A short life of the author
Washington Irving (3 April 1783 – 28 November 1859) was an American essayist, biographer, historian, and short story writer who was the first American to achieve international literary fame and who is often called “the father of American literature.” His two most famous tales — “Rip Van Winkle” and “The Legend of Sleepy Hollow” — have become permanent fixtures of American mythology, retold, adapted, and parodied so often that they have achieved a cultural ubiquity that transcends their literary origins.
Early Life and A History of New York
Irving was born in New York City, the youngest of eleven children, and named after George Washington, whom his family admired. He trained desultorily as a lawyer but was drawn to literature and satire. His first major work, A History of New York from the Beginning of the World to the End of the Dutch Dynasty (1809), published under the pseudonym Diedrich Knickerbocker, is a mock-heroic history of Dutch New Amsterdam that is simultaneously a burlesque of scholarly pretension and a genuinely affectionate portrait of old New York. The book established Irving’s reputation and gave the word “Knickerbocker” to New York culture.
The Sketch Book of Geoffrey Crayon, Gent. (1819–1820)
Irving’s masterwork is The Sketch Book, a collection of essays and stories published serially in 1819–1820 and issued as a book in 1820. Most of the pieces are graceful, Addisonian essays about English life and customs — Irving lived in England from 1815 to 1832 — but two stories elevated the collection from pleasant miscellany to permanent literature.

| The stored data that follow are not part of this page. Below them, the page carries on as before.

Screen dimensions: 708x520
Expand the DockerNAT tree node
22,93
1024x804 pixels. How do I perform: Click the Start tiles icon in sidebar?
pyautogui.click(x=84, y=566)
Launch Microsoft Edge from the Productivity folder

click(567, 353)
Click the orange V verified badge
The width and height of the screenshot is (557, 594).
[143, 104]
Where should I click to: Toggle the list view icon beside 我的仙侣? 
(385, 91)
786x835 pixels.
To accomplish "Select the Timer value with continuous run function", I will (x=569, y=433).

“Rip Van Winkle” tells the story of a hen-pecked Dutch-American farmer who wanders into the Catskill Mountains, meets a group of ghostly bowlers, drinks their liquor, falls asleep for twenty years, and wakes to find that the American Revolution has happened in his absence. The story is ostensibly drawn from a German legend, but Irving made it entirely American — a parable of change and continuity, of the anxiety of a new nation about its own identity.

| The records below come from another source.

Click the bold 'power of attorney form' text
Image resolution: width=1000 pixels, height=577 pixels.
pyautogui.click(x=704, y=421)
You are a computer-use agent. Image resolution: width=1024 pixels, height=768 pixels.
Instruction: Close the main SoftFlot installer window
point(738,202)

“The Legend of Sleepy Hollow” is a comic ghost story about Ichabod Crane, a superstitious schoolmaster who is terrorised by the Headless Horseman — who may or may not be the rival suitor Brom Bones in disguise. The story is set in the Hudson Valley and saturated with the atmosphere of autumnal New York — pumpkins, harvest moons, and the peculiar combination of cosiness and dread that has made it the definitive American Halloween story.
Later Works
Bracebridge Hall (1822) and Tales of a Traveller (1824) continued in the Sketch Book vein but with diminishing returns. The Alhambra (1832) — a collection of essays and tales inspired by Irving’s residence in the Moorish palace in Granada — is his finest later work, often called “the Spanish Sketch Book,” and it helped create the romantic image of Moorish Spain that persists to this day.

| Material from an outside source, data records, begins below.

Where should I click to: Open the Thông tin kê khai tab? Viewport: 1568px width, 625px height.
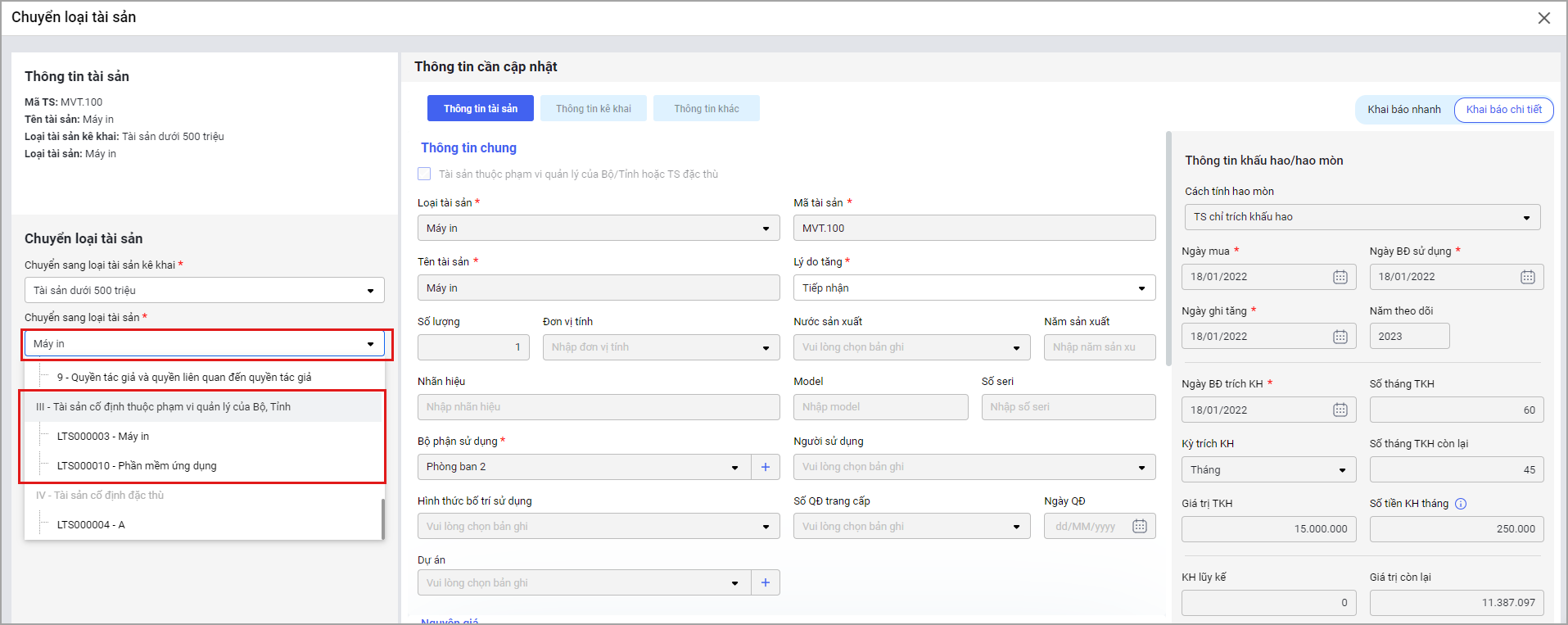(594, 109)
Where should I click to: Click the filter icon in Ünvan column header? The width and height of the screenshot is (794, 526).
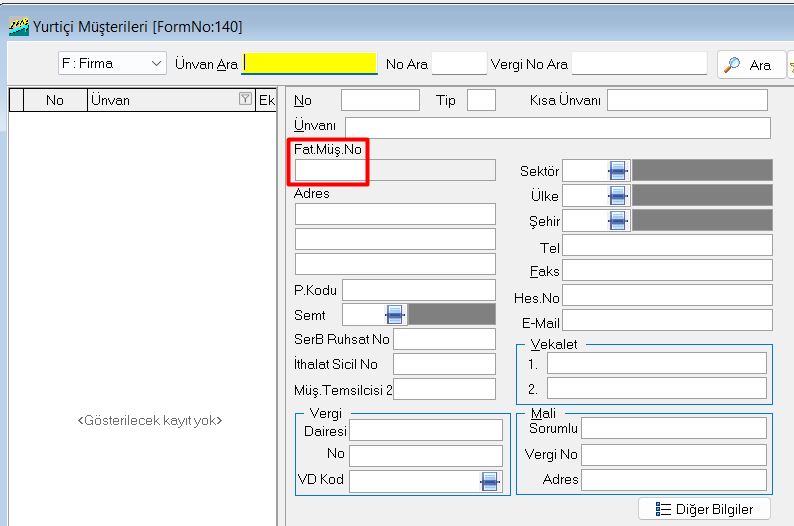pos(244,100)
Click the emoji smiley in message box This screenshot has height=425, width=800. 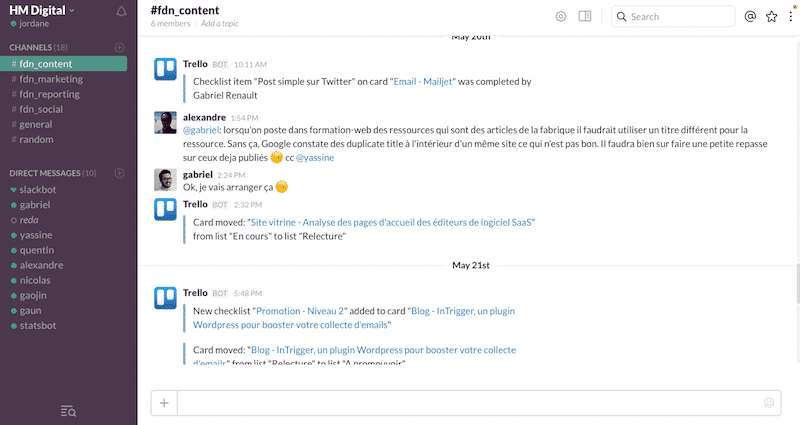tap(769, 403)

Irving also wrote substantial works of history and biography. Astoria (1836) is an account of John Jacob Astor’s fur-trading expedition to the Pacific Northwest. Life of George Washington (1855–1859), his last major work, is a five-volume biography of his namesake — scholarly, comprehensive, and still consulted.
Diplomat and Public Figure
Irving served as the American Minister to Spain (1842–1846) and was one of the most famous Americans of his era — admired in both America and Europe, personally acquainted with Scott, Byron, Dickens, and other literary giants.
Sunnyside and the Literary Life
Irving’s estate, Sunnyside — a Dutch-Colonial cottage on the banks of the Hudson River in Tarrytown, near the setting of “Sleepy Hollow” — became one of the first American literary pilgrim sites. Irving bought and renovated the house in the 1830s, and it was a tourist attraction during his lifetime. It is now a house museum operated by Historic Hudson Valley and remains a popular destination, particularly in October, when the region embraces the Headless Horseman legend with an enthusiasm Irving would have found amusing.
Irving was also the first American writer to earn a substantial living from his pen alone — a fact of cultural significance. By demonstrating that an American could support himself through authorship, he helped create the conditions for the professional literary culture that Hawthorne, Poe, and Melville would inherit (and struggle with).
Legacy
Irving’s literary significance is primarily as a pioneer. He demonstrated that American writers could compete with English writers on equal terms, and he created two stories that became part of the American unconscious. His prose style — elegant, humorous, gently ironic — influenced a generation of American writers, though his leisurely manner fell out of fashion as American literature became more direct and democratic. “Rip Van Winkle” and “The Legend of Sleepy Hollow” are immortal — they have been adapted into plays, operas, films (including Tim Burton’s 1999 Sleepy Hollow), and television productions countless times.
Collecting Irving
The Sketch Book of Geoffrey Crayon, Gent. (1819–1820) in the original serial parts or the first American book edition is one of the great American literary collectibles, valued at $5,000–$20,000. A History of New York (1809) in first edition is also valuable. Irving’s books were widely reprinted throughout the nineteenth century; first editions are distinguished by careful bibliographic examination.